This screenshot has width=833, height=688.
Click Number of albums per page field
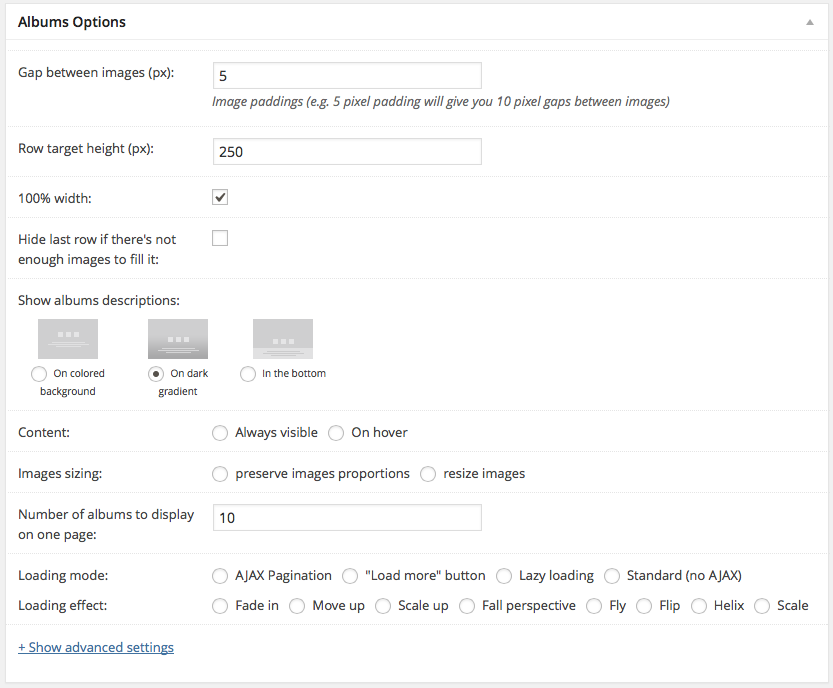click(347, 518)
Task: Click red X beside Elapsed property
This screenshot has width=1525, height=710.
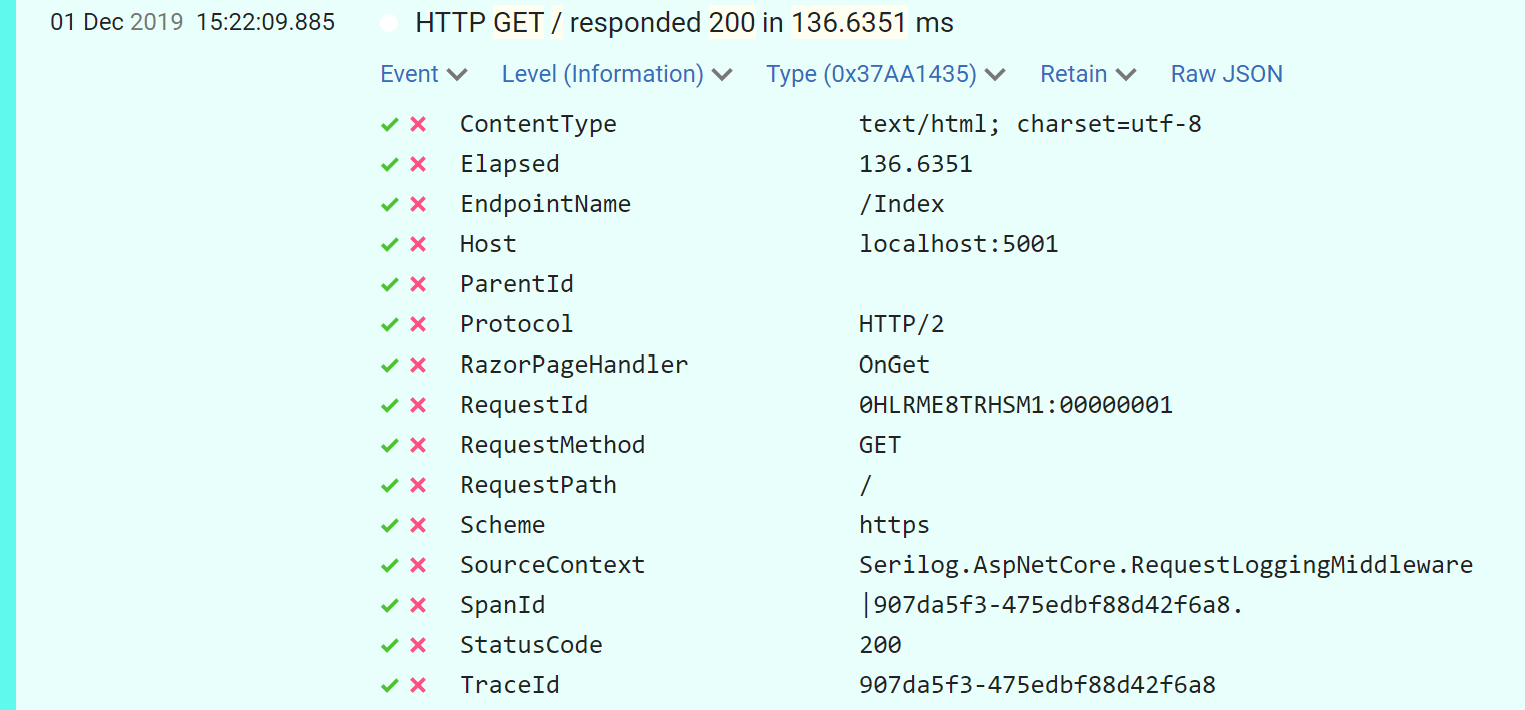Action: click(x=418, y=165)
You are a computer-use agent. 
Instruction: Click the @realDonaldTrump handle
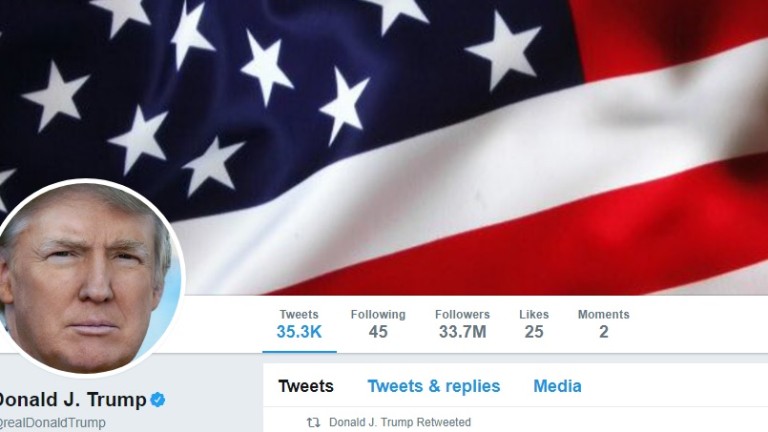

> WHAT TO WORK ON
Please repeat exactly the lines from the one containing "You are a computer-use agent." through the last line of the records, both included, and leave out the pictures.

> EXPECTED ANSWER
You are a computer-use agent. 
Instruction: Click the @realDonaldTrump handle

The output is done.